BY this point in the 21st century we expected to be driving around Mars in spacesuits while robots do all the work. But we’re not. Here’s seven other things we’ve been deprived of:
A couple of food pills from your belt dispenser and you’ve had your nutrition for the day, leaving you free to jet about in a perspex helmet. Instead everyone’s obsessed with eating and being first to roast purple yams has societal value.
In the proper future, everyone watched great sports where the participants killed each other. From Rollerball to Death Race to The Running Man, slaughter was entertainment. In 2020, VAR checks whether Wilfried Zaha has bruised his ankle.
Amazing communicators that do everything
Imagine a little device that could communicate with anyone, provide any information, buy things, call transport, watch films and tell you where you are. They all have them in the sci-fi movies. All we have are sodding iPhones.
Not that we really wanted it, but 80s kids grew up expecting to eke out an irradiated living from the poisoned post-apocalyptic land. It feels wrong not to have done at least a couple of years.
Cool new drugs
Where’s our purple glowing shots that switch our mind with some kind of Arcturian hyper-monkey for two days? There hasn’t been a new drug since E.

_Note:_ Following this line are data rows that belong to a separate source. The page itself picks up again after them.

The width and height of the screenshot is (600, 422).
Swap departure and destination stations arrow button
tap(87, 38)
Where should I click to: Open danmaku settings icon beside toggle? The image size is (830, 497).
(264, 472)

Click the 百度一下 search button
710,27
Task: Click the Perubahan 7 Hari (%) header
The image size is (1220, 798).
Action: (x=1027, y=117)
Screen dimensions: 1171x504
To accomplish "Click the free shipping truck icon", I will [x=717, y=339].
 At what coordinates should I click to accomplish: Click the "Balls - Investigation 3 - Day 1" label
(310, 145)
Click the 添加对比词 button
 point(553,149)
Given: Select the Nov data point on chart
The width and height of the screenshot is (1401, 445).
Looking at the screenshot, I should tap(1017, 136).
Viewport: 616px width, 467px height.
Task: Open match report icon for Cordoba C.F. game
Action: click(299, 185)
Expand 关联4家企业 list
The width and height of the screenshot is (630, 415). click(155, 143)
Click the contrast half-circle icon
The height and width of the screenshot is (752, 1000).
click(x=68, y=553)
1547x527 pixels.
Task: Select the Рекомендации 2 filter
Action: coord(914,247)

In fictional 2020, you tell your hover-cab driver ‘You don’t blizbek me as a typical Venturi transvek klon’. In our 2020 the only new words are sh*t like ‘Brexit’, ‘The Goop Lab’ and ‘stan energy’.
A f**king moonbase, even
It wouldn’t even have to be a good one. Just a few domes linked with tubes, a rocket pad, a buggy and a rotating international staff. Just to say we had one, when the aliens come.